Kallie’s assault was not a fluke. It was the product of bad policy. The state of Washington requires schools to let males who identify as female compete in girls' sports, and it bars school staff from telling parents, so Stephanie had no warning and no way to keep her daughter off that mat.
Now, Kallie and her mother are asking a federal court to hold Washington officials accountable and to make girls' sports safe again.
Alliance Defending Freedom is now representing them.
Kallie Keeler is a sophomore at Rogers High School in the Puyallup School District in Washington. Wrestling runs in her family. Her three older brothers wrestled, and she fell in love with the sport, watching them compete. She began wrestling at age four and has stayed with it for more than a decade.

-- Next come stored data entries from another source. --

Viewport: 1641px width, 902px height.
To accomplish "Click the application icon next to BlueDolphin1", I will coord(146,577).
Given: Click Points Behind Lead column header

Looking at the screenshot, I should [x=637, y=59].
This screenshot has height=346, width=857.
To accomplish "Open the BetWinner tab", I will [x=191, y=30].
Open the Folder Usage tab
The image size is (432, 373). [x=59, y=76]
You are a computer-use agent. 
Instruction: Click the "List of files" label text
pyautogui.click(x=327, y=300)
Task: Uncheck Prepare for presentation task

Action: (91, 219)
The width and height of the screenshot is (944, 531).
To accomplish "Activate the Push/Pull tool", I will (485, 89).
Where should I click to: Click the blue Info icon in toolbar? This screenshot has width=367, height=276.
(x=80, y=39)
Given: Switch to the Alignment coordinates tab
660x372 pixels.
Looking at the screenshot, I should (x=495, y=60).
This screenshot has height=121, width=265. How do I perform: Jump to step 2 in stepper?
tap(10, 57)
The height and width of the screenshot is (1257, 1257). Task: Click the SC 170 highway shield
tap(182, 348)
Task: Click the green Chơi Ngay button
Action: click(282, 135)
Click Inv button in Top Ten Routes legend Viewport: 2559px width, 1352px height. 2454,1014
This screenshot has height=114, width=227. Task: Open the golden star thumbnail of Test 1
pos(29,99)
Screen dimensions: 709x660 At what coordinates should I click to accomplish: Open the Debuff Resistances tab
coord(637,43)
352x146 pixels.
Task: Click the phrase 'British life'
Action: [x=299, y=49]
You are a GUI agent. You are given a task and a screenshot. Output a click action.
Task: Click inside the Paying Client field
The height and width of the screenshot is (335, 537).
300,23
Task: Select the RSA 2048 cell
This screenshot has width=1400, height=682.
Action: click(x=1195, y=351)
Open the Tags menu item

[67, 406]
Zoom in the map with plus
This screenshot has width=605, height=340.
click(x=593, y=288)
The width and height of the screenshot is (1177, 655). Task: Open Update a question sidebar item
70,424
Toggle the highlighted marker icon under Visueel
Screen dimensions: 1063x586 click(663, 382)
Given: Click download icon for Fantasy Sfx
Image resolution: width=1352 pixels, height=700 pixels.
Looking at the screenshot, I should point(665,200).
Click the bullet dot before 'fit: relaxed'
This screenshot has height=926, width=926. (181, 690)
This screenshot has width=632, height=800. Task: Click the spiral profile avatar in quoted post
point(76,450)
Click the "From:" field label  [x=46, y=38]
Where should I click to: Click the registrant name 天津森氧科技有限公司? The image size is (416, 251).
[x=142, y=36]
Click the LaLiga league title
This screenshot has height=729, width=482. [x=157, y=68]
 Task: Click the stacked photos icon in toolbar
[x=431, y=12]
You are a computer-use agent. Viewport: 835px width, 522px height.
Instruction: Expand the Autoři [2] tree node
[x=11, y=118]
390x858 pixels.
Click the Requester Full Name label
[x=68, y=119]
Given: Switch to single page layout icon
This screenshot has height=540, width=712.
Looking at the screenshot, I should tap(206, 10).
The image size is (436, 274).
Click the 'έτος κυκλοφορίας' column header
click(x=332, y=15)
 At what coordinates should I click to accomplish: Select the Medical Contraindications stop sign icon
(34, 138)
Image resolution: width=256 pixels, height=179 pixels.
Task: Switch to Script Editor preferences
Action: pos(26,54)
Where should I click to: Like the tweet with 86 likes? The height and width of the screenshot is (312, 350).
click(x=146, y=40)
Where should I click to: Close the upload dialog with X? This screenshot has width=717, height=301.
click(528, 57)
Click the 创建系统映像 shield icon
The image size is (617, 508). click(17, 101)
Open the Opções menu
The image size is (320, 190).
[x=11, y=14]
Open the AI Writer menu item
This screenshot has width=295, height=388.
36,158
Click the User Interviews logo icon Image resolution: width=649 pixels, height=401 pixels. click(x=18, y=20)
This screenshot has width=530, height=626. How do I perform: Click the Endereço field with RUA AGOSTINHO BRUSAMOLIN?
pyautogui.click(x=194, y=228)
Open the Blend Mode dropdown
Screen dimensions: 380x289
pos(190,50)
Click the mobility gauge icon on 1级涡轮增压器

Heading into the 2025-2026 season, she ranked first on her junior varsity team in the 190-pound weight class, one spot away from varsity. She also plays soccer, but wrestling is her favorite. She was 15 at the time of the December tournament and has since turned 16. Her mother, Stephanie, has stood beside her throughout, recording her matches and, now, fighting to get the adults in charge to do their jobs.
What happened on the mat?
Alliance Defending Freedom explains it like this:
Kallie’s first tournament of the season was a girls-only event sponsored by the Washington Interscholastic Activities Association (WIAA) and the district. For her final match, coaches and a tournament official directed her to the mat against an opponent from another school. Kallie and her mother assumed her opponent was a girl.
During the match, the male athlete sexually assaulted her, doing what wrestlers call an “oil check,” an illegal move where a wrestler will use their fingers to penetrate an opponent’s private areas through their spandex.
This flagrant violation can result in penalties, disqualification, and criminal charges. Such an act has no place in any context, let alone wrestling, and Washington law treats this as a serious crime.
Visibly distressed, Kallie let herself be pinned so the match would end, then ran to her mother in tears. Only afterward did a coach from another team tell her that her opponent was male, adding to her feeling of being violated.
Since then, the mother has repeatedly reported the issue to Rogers High School in the Puyallup School District in Washington. With no response.
In fact, two days later, Kallie’s mother reported the assault in writing to the coaches and gave them the video of the match. A coach replied that she had not known the opponent was male and said she would follow up.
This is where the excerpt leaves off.